***** SUPPLIED MATERIAL *****

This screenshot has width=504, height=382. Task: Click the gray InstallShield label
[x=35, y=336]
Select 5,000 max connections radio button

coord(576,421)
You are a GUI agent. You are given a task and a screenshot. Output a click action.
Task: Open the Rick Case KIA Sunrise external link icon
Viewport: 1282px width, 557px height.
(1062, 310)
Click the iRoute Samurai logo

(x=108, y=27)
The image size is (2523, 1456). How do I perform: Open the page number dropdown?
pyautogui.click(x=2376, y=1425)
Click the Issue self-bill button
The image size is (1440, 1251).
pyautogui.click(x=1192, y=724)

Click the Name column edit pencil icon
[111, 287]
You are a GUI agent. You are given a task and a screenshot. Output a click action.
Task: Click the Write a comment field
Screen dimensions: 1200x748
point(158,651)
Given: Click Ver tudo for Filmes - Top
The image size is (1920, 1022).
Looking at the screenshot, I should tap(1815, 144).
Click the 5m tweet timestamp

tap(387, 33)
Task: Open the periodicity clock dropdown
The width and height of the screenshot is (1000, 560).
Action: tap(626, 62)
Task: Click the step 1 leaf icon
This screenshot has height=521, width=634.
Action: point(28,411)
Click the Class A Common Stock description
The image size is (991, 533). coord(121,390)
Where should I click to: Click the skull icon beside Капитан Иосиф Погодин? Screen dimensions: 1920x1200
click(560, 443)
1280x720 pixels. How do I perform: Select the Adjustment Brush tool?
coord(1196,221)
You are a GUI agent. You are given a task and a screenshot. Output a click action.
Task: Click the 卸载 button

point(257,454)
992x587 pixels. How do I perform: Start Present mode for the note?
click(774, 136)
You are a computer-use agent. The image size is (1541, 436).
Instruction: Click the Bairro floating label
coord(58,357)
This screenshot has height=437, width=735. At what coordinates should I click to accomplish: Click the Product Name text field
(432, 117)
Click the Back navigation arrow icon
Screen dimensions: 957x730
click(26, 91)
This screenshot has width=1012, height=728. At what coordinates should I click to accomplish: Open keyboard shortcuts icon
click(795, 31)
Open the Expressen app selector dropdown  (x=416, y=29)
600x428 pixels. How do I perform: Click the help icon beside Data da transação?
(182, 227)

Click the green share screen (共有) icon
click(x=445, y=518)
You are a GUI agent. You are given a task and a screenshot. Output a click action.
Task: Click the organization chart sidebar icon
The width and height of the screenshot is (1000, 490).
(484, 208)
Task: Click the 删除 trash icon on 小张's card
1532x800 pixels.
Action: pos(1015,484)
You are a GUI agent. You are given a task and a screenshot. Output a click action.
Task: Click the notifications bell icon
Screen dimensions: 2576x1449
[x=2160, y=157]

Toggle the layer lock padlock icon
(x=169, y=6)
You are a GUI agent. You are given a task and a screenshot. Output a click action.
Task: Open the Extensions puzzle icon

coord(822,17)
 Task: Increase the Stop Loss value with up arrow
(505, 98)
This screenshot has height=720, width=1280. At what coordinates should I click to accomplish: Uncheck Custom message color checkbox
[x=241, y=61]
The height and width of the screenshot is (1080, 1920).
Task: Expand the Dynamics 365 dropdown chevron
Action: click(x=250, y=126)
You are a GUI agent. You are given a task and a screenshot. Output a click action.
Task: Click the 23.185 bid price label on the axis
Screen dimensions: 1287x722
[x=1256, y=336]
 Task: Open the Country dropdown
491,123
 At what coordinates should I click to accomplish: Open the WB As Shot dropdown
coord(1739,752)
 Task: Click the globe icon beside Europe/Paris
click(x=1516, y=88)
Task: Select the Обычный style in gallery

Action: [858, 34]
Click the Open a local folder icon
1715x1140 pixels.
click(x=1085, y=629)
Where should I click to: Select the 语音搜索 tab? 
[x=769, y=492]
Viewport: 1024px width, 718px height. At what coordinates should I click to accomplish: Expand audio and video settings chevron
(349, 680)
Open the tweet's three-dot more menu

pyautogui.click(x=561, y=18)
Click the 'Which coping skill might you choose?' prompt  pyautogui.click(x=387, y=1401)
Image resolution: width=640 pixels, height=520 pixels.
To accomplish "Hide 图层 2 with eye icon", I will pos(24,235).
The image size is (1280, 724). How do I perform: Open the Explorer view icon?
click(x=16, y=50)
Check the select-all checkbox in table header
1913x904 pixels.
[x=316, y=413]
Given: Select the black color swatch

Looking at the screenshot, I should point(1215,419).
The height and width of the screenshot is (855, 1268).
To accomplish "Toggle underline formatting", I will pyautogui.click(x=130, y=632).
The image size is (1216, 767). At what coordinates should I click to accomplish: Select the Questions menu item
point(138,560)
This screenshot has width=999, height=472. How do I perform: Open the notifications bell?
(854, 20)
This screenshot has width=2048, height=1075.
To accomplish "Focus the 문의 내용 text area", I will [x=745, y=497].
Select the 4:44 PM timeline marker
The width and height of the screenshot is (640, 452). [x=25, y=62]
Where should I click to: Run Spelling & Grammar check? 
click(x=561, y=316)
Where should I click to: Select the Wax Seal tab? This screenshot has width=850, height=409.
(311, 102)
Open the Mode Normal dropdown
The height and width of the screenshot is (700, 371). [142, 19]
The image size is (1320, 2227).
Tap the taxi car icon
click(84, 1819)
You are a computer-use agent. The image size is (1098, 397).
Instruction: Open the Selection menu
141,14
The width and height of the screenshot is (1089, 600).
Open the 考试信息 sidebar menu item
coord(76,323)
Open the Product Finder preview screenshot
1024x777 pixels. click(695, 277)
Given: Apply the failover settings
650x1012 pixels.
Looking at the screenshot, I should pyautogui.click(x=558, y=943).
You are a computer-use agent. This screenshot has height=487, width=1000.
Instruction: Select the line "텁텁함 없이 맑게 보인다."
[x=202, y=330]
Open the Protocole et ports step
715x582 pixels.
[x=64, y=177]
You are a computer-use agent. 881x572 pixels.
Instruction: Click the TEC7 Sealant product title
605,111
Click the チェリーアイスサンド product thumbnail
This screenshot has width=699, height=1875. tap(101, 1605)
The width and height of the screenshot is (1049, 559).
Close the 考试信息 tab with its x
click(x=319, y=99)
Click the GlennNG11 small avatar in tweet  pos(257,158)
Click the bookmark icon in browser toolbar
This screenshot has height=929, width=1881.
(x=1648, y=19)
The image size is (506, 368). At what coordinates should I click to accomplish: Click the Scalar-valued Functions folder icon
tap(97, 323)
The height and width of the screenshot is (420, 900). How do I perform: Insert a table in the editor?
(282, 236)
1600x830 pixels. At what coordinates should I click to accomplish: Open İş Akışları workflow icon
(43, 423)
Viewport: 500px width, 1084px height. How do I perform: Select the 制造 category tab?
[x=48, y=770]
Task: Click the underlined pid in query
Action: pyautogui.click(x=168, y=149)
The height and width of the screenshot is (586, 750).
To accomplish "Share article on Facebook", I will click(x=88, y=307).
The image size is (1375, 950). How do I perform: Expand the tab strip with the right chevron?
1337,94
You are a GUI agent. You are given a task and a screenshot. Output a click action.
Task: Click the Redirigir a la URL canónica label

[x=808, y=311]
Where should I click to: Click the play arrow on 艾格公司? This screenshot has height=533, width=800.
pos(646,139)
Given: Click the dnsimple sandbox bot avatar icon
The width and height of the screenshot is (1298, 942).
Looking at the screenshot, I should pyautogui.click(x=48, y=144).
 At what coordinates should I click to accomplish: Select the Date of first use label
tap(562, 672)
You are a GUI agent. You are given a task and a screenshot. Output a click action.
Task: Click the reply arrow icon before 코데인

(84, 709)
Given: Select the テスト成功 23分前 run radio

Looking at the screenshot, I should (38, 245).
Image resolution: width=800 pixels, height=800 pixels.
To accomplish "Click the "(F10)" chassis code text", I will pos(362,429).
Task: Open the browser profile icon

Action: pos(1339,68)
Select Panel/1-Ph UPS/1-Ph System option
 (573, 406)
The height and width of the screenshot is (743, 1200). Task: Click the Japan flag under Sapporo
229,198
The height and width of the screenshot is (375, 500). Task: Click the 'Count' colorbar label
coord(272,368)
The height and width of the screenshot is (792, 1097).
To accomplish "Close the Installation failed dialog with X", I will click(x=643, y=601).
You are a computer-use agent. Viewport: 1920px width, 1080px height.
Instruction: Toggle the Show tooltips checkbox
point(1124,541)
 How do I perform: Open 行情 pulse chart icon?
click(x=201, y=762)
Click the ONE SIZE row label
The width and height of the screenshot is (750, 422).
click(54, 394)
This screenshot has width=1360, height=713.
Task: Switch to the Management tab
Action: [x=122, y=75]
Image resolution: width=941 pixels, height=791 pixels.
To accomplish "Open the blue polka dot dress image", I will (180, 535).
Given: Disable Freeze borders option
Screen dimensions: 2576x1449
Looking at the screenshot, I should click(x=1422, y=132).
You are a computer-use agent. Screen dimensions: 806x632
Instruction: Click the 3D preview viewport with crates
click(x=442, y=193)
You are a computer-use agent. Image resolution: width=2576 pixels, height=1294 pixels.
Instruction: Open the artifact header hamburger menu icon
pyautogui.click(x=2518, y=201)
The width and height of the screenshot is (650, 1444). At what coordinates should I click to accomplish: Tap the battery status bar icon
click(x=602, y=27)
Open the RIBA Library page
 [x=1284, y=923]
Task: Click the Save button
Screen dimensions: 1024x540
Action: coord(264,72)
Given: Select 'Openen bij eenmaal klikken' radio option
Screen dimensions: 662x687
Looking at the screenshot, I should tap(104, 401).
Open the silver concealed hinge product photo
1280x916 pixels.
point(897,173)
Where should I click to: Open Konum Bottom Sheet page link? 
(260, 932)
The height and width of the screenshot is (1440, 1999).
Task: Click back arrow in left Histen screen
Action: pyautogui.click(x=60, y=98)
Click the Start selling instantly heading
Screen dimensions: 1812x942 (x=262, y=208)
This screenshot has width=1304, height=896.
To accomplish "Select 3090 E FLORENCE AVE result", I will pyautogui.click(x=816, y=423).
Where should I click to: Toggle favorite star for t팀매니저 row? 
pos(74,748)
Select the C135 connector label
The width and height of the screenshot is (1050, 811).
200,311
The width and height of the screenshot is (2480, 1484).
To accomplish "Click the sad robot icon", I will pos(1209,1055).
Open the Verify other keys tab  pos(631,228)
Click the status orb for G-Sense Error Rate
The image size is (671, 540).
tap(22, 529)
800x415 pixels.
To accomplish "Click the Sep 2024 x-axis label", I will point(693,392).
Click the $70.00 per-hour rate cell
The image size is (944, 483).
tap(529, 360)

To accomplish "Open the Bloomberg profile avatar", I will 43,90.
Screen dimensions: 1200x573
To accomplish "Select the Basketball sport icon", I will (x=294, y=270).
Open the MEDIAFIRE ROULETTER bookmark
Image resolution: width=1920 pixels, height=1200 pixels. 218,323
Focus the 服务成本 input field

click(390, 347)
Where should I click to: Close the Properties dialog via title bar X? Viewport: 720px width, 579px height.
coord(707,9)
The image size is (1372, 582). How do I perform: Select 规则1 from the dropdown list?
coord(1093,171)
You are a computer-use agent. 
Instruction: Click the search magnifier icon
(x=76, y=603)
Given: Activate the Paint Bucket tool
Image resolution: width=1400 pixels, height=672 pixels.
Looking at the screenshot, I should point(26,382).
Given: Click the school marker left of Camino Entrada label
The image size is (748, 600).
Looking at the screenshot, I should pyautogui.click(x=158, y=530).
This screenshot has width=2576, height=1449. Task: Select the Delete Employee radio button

*****

EXERCISE BRIEF:
Reproduce word for word everything in the records from the line containing "The image size is (506, 368)." down to the line containing "pos(646,139)", including both of those lines.

FINISHED ANSWER:
The image size is (506, 368). At what coordinates should I click to accomplish: Click the Scalar-valued Functions folder icon
tap(97, 323)
The height and width of the screenshot is (420, 900). How do I perform: Insert a table in the editor?
(282, 236)
1600x830 pixels. At what coordinates should I click to accomplish: Open İş Akışları workflow icon
(43, 423)
Viewport: 500px width, 1084px height. How do I perform: Select the 制造 category tab?
[x=48, y=770]
Task: Click the underlined pid in query
Action: pyautogui.click(x=168, y=149)
The height and width of the screenshot is (586, 750).
To accomplish "Share article on Facebook", I will click(x=88, y=307).
The image size is (1375, 950). How do I perform: Expand the tab strip with the right chevron?
1337,94
You are a GUI agent. You are given a task and a screenshot. Output a click action.
Task: Click the Redirigir a la URL canónica label

[x=808, y=311]
Where should I click to: Click the play arrow on 艾格公司? This screenshot has height=533, width=800.
pos(646,139)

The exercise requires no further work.